Erste Wahl: Betreuung (wie) in der Familie
Der Staat hat die Aufgabe, die Rahmenbedingungen für das Großziehen von Kindern zu setzen. Die optimale Lösung ist, nach allem was wir heute wissen: konstant, verlässlich, kleinräumig-familiär. Kurz gesagt: die Familie oder der familienähnlichste Ersatz. Kleine Kinder sind ämlich „konservativ“, wollen meist zu Hause sein, wie übrigens alte pflegebedürftige Menschen auch. Während dies bei alten Menschen respektiert, ja gefördert wird, ist bei Kindern das Gegenteil der Fall.
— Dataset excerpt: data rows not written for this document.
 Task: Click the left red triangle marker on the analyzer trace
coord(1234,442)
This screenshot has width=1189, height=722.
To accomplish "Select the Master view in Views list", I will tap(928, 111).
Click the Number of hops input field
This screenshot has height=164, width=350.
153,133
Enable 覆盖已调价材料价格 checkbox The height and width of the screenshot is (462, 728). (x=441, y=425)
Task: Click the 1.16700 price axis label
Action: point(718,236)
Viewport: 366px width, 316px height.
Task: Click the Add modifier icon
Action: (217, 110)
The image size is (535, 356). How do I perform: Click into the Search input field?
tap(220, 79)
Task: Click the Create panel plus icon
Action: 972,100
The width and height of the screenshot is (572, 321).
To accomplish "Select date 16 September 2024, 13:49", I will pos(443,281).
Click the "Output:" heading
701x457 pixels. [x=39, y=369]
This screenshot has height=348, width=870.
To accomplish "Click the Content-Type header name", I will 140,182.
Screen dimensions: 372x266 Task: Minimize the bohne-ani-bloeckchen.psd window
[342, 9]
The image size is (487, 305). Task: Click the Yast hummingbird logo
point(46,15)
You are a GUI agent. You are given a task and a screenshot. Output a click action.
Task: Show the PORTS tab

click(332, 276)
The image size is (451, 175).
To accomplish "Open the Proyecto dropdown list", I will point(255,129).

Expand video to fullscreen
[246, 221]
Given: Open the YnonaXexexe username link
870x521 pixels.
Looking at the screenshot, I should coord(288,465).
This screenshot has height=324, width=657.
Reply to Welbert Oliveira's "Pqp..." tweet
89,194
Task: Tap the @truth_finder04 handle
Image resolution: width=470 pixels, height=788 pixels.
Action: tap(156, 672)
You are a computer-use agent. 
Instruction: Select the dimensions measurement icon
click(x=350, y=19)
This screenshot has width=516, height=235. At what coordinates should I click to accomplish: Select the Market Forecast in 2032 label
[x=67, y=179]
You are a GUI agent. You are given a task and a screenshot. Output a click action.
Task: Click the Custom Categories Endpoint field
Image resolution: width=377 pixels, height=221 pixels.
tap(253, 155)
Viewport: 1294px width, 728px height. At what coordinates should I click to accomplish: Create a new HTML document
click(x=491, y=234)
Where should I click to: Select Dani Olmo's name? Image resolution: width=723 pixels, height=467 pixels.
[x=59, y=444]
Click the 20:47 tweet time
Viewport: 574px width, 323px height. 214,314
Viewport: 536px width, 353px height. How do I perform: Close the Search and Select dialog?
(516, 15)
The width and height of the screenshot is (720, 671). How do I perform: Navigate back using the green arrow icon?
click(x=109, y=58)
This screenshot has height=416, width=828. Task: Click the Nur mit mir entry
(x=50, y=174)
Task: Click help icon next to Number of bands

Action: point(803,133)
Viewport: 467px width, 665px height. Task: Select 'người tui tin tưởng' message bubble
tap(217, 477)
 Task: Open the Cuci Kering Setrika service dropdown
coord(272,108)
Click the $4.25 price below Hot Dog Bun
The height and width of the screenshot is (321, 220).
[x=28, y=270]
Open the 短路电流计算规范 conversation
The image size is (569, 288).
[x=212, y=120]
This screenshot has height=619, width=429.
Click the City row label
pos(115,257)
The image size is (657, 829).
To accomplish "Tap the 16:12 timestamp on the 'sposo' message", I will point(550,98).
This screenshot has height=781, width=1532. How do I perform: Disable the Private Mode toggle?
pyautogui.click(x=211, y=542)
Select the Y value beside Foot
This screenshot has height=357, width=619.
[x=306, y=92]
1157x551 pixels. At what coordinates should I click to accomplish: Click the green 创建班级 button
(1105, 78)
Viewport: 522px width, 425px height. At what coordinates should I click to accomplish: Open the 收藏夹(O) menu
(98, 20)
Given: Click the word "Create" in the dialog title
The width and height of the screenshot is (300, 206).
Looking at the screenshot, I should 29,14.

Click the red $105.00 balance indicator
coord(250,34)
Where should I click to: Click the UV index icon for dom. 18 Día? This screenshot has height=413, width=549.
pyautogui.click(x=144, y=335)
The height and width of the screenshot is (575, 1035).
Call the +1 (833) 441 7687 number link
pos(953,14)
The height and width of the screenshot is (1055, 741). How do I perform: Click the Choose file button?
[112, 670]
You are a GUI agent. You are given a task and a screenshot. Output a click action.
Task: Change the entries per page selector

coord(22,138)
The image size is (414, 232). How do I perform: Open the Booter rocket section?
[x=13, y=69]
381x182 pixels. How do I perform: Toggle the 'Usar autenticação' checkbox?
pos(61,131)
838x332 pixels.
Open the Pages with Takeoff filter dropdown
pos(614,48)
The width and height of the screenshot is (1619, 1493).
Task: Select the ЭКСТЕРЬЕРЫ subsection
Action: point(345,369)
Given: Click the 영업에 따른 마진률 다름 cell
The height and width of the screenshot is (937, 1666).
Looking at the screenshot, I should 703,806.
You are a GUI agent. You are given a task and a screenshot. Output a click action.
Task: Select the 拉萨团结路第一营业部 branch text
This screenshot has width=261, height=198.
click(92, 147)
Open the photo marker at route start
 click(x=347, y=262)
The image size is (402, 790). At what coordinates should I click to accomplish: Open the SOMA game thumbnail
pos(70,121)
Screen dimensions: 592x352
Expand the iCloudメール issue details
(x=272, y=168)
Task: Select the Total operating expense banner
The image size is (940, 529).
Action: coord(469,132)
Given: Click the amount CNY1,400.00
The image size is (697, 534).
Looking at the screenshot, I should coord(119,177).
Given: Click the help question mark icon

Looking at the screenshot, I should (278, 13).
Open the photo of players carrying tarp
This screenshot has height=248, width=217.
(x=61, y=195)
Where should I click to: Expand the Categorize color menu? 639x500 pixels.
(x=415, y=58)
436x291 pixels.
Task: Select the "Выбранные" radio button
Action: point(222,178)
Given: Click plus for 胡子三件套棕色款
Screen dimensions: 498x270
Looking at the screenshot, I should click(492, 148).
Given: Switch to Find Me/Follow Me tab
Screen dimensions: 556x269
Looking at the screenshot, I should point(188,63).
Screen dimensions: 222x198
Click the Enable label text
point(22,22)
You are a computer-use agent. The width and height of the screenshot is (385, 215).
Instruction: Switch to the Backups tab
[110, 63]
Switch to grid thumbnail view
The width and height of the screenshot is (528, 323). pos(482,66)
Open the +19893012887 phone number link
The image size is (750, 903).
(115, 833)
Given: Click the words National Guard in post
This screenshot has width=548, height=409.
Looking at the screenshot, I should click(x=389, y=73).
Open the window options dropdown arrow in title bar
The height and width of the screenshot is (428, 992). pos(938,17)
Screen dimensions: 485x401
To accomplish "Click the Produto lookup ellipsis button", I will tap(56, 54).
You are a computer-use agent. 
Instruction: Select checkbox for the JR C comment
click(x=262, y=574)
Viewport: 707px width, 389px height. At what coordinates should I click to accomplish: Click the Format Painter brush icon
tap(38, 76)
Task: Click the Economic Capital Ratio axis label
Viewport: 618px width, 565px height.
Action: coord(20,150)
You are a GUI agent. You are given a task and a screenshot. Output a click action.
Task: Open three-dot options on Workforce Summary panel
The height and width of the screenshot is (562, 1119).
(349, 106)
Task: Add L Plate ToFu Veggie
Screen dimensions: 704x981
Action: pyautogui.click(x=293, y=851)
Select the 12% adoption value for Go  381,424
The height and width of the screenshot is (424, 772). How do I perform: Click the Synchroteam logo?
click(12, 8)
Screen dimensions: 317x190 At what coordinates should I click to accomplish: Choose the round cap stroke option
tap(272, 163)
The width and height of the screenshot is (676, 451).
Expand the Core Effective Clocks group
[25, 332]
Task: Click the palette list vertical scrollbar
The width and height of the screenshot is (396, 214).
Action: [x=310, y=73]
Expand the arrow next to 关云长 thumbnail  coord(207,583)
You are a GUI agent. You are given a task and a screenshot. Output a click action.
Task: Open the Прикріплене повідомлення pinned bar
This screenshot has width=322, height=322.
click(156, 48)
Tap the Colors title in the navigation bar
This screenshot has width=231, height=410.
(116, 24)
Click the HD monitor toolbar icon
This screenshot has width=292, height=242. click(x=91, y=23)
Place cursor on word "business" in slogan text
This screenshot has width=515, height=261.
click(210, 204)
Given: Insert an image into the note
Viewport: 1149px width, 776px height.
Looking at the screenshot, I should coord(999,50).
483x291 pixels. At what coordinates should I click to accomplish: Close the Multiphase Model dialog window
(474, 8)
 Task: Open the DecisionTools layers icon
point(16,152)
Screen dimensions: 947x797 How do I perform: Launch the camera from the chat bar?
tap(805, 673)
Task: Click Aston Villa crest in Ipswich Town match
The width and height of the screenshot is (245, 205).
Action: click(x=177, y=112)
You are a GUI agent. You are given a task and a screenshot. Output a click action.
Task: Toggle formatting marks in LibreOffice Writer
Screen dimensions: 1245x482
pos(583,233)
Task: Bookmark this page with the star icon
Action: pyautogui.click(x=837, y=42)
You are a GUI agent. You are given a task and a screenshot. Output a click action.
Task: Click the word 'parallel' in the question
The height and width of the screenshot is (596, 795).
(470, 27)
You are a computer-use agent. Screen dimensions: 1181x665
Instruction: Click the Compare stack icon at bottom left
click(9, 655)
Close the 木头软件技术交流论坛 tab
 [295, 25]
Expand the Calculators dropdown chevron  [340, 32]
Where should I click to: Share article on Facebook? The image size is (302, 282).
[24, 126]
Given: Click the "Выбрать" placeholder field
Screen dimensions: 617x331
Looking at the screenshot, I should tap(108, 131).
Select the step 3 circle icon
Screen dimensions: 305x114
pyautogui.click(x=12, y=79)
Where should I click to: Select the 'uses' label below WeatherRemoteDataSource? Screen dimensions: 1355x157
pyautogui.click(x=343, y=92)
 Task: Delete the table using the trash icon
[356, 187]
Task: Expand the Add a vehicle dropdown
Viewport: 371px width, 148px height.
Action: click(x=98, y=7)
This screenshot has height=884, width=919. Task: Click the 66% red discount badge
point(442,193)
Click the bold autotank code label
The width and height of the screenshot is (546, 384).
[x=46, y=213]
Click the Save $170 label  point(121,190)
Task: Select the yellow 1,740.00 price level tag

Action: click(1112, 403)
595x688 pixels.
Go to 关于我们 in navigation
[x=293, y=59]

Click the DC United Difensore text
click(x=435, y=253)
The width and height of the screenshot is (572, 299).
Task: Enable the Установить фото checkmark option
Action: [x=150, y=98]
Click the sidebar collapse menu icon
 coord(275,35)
Aber es kommt nicht von ungefähr, dass die öffentlichen Kinderbetreuungseinrichtungen Familienähnlichkeit anstreben, d.h. möglichst nicht zu große, altersgemischte Gruppen in überschaubaren, lebensnahen Räumen, am besten neben einem Altersheim, damit die Kinder „Omas und Opas“ haben.

Die Rangfolge in der Familienpolitik muss also heißen: Erst muss Familie(narbeit) möglich gemacht werden.

Die finanzielle Situation der Eltern mit kleinen Kindern ist so zu gestalten, dass niemand gezwungen ist, seine Kinder außer Haus betreuen zu lassen. Dann ist die Delegation an Tagesmütter oder -väter zu fördern, die den Kindern die familienähnlichste Situation bieten. Die Verbesserung des Lebensumfeldes gehört dann auch dazu (z. B. eine intelligentere Mobilität als der heutige Autoverkehr, der den Aktionsradius der Kinder einengt). öffentliche Einrichtungen sollten nachrangig eine Wahlmöglichkeit für Eltern sein.

Das Fernsehen, heute inoffiziell Babysitter Nummer eins, ist ein schwieriges Kapitel. Wie stark kann man Programme reglementieren (Morde und ausgebreitete Sexualpraktiken am Nachmittag etc.) ohne die demokratische Presse- bzw. Medienfreiheit zu gefährden? Besser wäre es allemal, Mutter oder Vater würden öfter energisch auf den Aus-Knopf drücken und die Kinder an die frische Luft schicken oder ihnen etwas Spannenderes anbieten. Dazu müssten Eltern allerdings im Haus anwesend sein.